Addressing the unfulfilled codex standard for honey for stingless bee honey through lyophilization Chin-Hong Yong, Syahidah Akmal Muhammad, Widad Fadhullah, Hasnuri Mat Hassan, Ainolsyakira Mohd Rodhi, Mohd Zulkifli Mustafa, Simon D. Kelly Isotopes in Environmental and Health Studies, 2022 Some studies have found that the nutritional values of stingless bee honey (SBH) may be similar if not more than normal honey, prompting the Malaysian government to promote it as a superfood.
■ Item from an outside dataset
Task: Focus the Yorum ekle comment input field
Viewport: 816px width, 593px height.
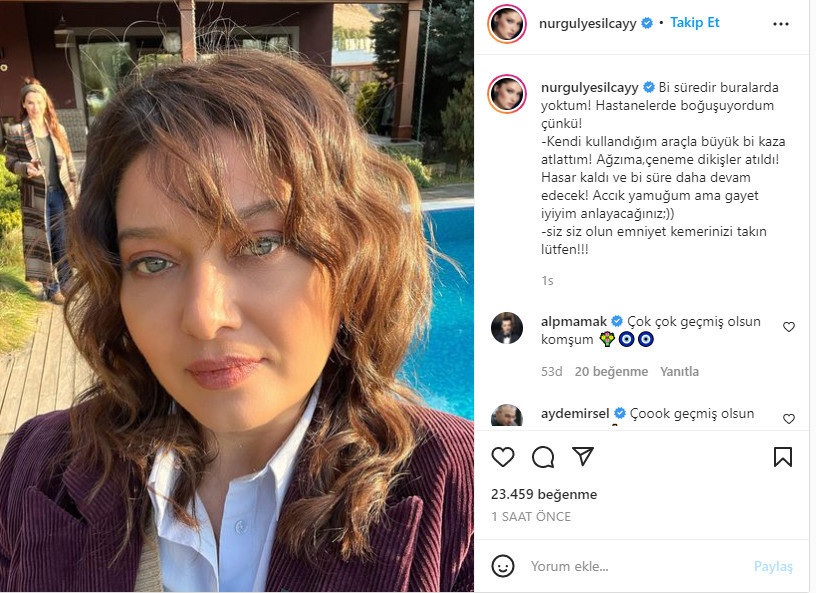Action: click(x=600, y=566)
However, SBH does not fulfil the Codex Standard for Honey (CODEX STAN 12-19811) in terms of moisture content and the lack of protein to be analysed with Internal Standard Carbon Isotope Ratio Analysis (ISCIRA). Hence, a lyophilization process was introduced prior to stable carbon isotope analysis of SBH to address both of these issues. It was found that once moisture content was decreased to a level below 20 % for 19 SBH samples, the percentage increment of protein extracted from the samples varied between 6 and 385 % relative to protein extracted from SBH before lyophilization with nine samples found to be adulterated. Caution is necessary when lyophilizing the SBH as significant isotope shifts were seen for SCIRA and ISCIRA values. Nevertheless, the carbon isotope shifts did not change the final outcome of the ‘pass’ or ‘fail’ of the adulteration result. Overall, the removal of water from SBH is required but caution is necessary as carbon isotope shifts were observed as SBHs underwent the lyophilization process.